TASK DIRECTIONS
Return every line of the entries below that contains the word "folder", copied in full.

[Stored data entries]
^^^^^^^^
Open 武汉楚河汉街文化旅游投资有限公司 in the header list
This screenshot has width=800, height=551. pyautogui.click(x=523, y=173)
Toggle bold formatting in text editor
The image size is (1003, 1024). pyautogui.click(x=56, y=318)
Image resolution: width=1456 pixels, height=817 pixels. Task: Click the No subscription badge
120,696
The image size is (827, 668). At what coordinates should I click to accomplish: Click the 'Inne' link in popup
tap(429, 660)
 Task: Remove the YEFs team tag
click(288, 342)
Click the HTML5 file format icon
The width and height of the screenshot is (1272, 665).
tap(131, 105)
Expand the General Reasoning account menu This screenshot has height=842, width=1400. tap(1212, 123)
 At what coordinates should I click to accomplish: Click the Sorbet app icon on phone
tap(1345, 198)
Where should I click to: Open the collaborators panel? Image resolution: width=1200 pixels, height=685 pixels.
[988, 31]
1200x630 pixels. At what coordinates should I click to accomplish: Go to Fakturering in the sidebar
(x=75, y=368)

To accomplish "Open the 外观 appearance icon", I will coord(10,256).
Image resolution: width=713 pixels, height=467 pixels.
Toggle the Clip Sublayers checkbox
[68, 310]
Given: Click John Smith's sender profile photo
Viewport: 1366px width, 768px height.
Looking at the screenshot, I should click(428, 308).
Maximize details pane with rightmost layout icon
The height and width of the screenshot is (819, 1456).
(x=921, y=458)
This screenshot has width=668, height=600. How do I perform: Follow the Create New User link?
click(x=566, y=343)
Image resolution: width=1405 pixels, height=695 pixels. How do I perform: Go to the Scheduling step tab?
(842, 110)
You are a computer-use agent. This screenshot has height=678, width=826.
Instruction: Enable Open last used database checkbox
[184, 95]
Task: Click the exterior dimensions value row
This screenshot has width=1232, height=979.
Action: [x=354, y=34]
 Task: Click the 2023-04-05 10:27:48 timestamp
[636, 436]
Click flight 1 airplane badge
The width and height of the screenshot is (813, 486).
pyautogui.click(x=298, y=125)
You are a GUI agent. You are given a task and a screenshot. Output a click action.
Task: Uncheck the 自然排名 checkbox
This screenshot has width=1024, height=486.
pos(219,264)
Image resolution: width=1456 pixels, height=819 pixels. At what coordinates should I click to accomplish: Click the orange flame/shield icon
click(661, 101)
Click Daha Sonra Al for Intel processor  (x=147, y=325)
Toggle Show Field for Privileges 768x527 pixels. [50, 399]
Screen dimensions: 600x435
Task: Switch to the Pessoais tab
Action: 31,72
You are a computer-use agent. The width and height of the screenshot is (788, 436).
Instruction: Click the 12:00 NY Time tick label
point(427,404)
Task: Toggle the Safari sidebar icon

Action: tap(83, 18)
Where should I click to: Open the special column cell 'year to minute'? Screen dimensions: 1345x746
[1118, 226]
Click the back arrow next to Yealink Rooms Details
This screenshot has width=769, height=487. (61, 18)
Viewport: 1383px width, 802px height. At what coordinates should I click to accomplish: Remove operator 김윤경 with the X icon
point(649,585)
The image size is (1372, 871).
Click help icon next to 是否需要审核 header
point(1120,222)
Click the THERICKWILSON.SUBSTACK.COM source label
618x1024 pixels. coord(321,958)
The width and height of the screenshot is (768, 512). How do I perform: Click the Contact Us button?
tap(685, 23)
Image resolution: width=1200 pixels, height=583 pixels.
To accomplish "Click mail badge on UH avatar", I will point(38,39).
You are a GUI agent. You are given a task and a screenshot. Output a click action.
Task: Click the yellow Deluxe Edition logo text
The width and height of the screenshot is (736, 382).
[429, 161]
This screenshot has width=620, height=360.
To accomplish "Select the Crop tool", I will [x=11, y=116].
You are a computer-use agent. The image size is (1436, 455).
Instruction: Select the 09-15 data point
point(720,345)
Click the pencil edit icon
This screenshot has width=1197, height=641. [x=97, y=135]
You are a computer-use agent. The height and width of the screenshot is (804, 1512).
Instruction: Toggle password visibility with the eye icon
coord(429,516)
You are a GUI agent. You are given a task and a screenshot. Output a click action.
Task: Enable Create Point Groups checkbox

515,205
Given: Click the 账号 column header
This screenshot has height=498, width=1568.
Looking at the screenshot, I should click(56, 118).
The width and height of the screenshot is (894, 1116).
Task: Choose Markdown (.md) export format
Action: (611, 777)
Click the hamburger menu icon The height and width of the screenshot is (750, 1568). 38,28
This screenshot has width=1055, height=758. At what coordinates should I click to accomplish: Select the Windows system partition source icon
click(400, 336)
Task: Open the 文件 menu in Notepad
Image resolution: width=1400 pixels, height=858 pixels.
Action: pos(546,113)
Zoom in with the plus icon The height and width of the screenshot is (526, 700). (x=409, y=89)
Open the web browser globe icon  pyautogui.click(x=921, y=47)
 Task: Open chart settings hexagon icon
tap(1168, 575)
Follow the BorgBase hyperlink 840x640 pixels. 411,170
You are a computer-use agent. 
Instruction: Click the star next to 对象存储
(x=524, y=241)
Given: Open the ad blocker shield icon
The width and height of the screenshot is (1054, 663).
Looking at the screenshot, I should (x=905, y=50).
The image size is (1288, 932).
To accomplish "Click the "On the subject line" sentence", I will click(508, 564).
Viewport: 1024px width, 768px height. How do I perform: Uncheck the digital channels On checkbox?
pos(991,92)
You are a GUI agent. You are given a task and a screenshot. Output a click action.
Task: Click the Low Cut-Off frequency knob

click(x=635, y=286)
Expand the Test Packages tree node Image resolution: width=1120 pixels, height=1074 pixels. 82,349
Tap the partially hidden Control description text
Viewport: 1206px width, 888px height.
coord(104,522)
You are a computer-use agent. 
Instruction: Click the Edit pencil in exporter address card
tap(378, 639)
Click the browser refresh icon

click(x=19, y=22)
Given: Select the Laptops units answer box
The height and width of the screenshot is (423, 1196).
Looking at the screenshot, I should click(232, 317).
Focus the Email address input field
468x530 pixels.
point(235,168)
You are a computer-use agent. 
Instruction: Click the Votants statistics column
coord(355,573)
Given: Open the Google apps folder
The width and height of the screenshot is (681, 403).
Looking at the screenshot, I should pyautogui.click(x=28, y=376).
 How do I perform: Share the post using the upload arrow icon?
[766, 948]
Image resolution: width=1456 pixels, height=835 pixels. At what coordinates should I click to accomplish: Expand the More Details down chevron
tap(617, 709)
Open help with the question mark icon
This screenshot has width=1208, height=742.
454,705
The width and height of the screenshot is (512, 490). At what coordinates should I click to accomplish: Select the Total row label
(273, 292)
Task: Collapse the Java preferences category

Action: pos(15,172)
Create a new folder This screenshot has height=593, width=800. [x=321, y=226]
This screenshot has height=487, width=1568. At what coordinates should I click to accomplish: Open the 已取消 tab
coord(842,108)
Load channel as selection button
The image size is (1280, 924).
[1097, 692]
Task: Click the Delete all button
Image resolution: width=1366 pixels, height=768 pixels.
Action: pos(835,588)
^^^^^^^^
RESULT OF THE TASK
Given: Open the Google apps folder
Create a new folder This screenshot has height=593, width=800. [x=321, y=226]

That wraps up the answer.